The endo-lysosomal system and its organization by tethers: Advances in microscopy connect structure and function

This dissertation investigates the organization of the endo-lysosomal system, with a particular focus on organelle fusion and the role of tethers in this process. Endosomes and lysosomes are essential cellular organelles involved in sorting and degrading molecules. Central to this research is the fusion of endosomes with lysosomes, a process in which the HOPS tethering complex plays a crucial role.
The first half of the dissertation focuses on the development of new microscopy techniques, including improvements in immunogold labeling and an optimized protocol for correlative light and electron microscopy (CLEM). These methods make it possible to visualize important proteins such as LC3, Rab5, Rab7, EEA1, and APPL1 in their cellular context. Among other findings, these techniques reveal that the tether EEA1 is also present on late endosomes — an unexpected discovery that challenges conventional definitions of endosomal stages.
The second half focuses on the function of the HOPS complex. Loss of HOPS subunits disrupts the fusion between endosomes and lysosomes and leads to poorly organized endosomes with mixed protein compositions. HOPS is also shown to be important for the transition from early to late endosomes.

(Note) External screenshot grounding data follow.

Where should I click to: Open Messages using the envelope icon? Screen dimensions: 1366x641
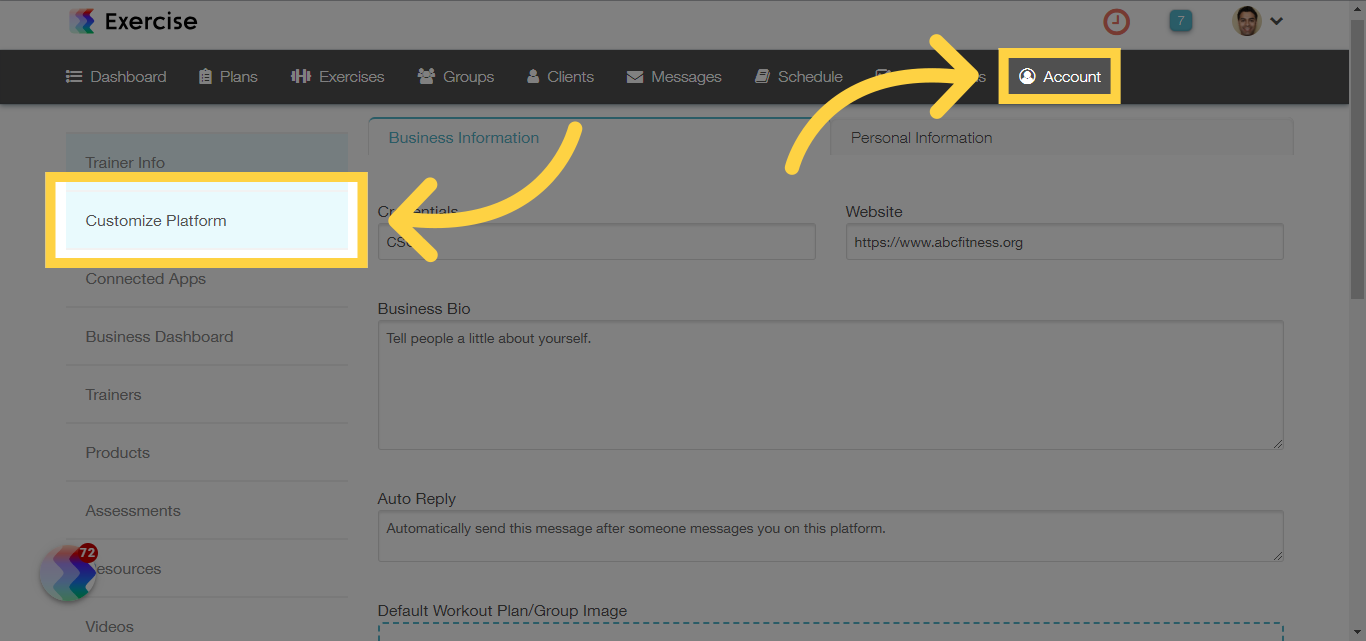635,76
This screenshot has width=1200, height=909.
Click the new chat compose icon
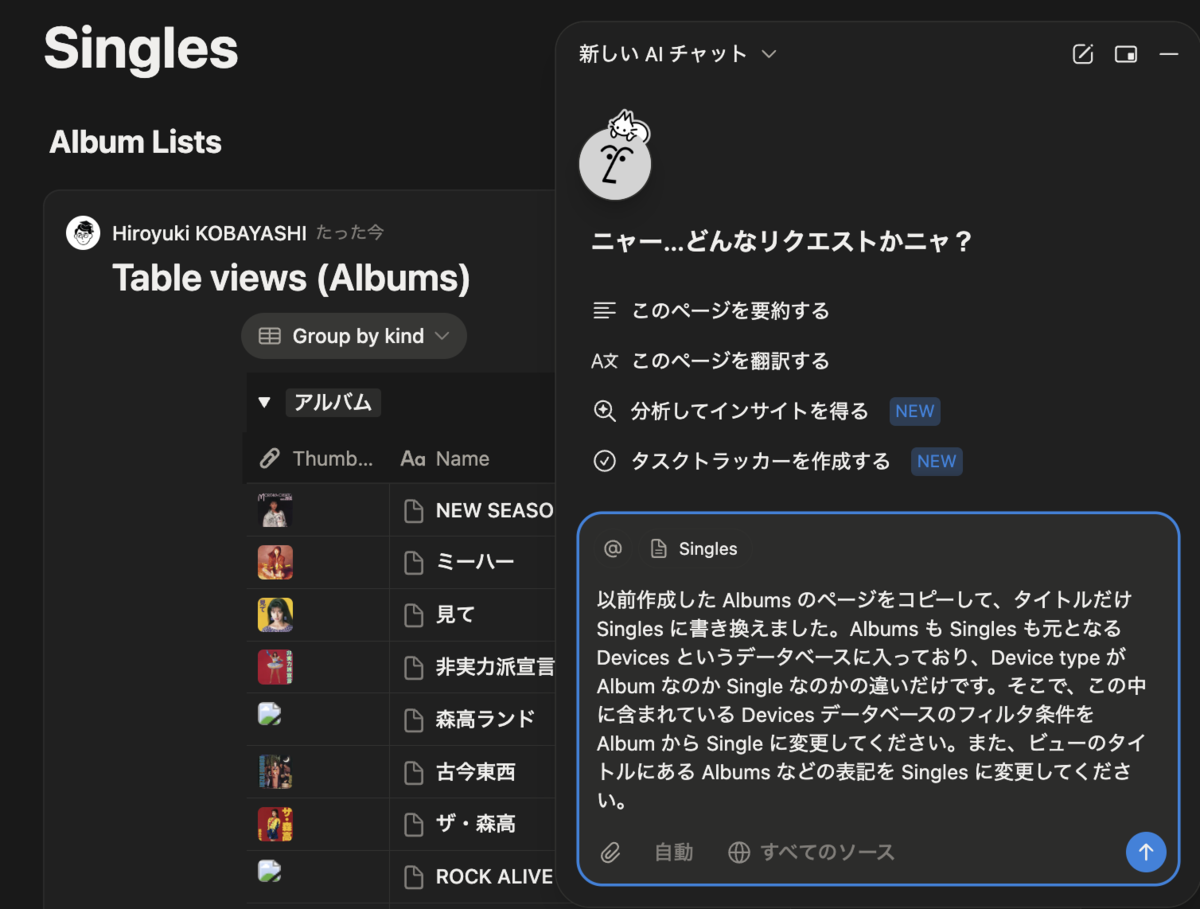1083,54
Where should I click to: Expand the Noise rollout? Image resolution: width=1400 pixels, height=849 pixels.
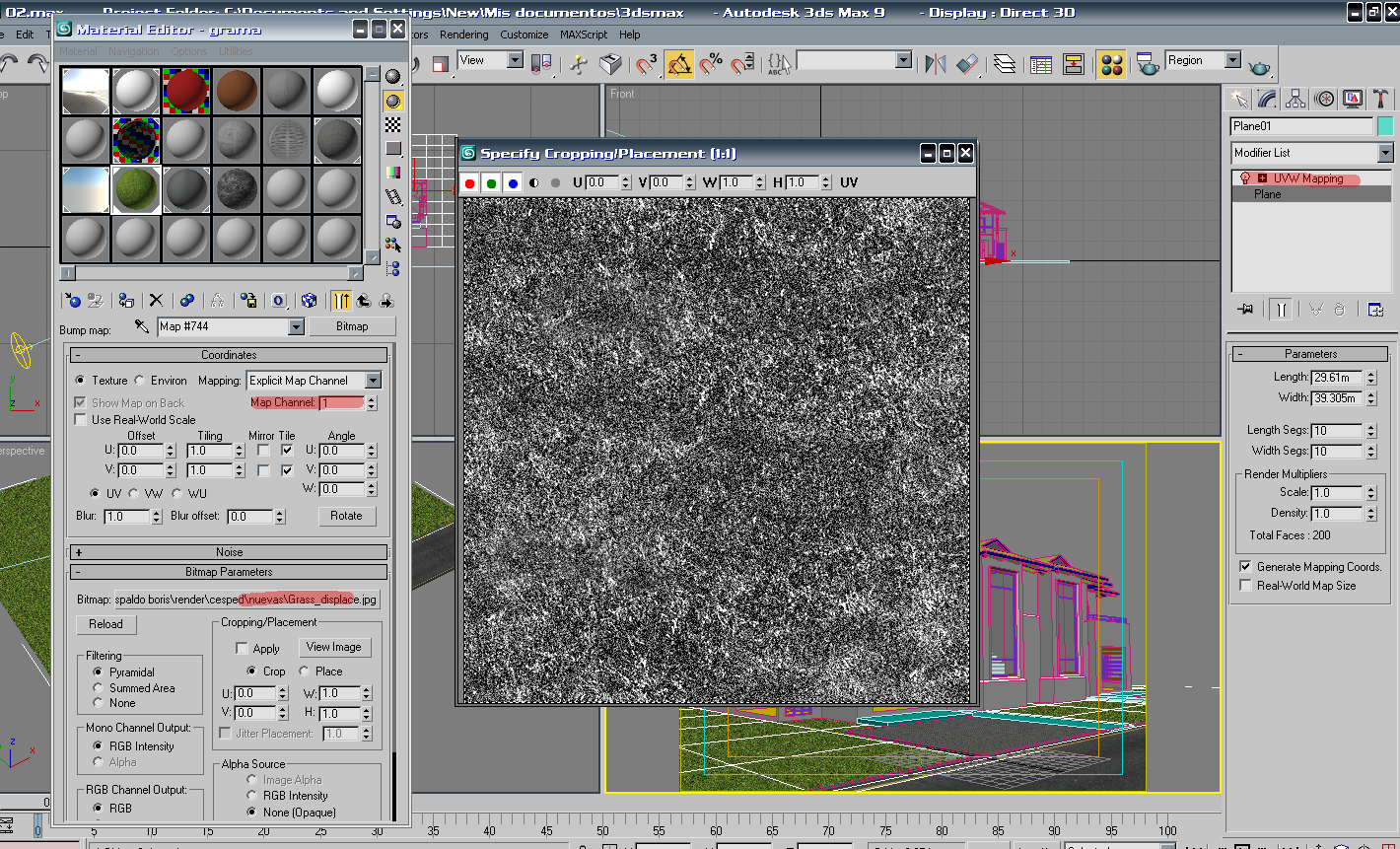pos(229,552)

In cancer cells, loss of the HOPS subunit Vps39 reduces their invasive capacity, while loss of the subunit Vps18 is compensated through alternative pathways — a striking and unexpected difference between the two HOPS subunits.
Finally, the dissertation demonstrates that autophagosomes likely always fuse first with endosomes (forming amphisomes) before merging with lysosomes — a step dependent on HOPS. These insights contribute to a revision of the classical model of organelle fusion and open new directions for cell biological research.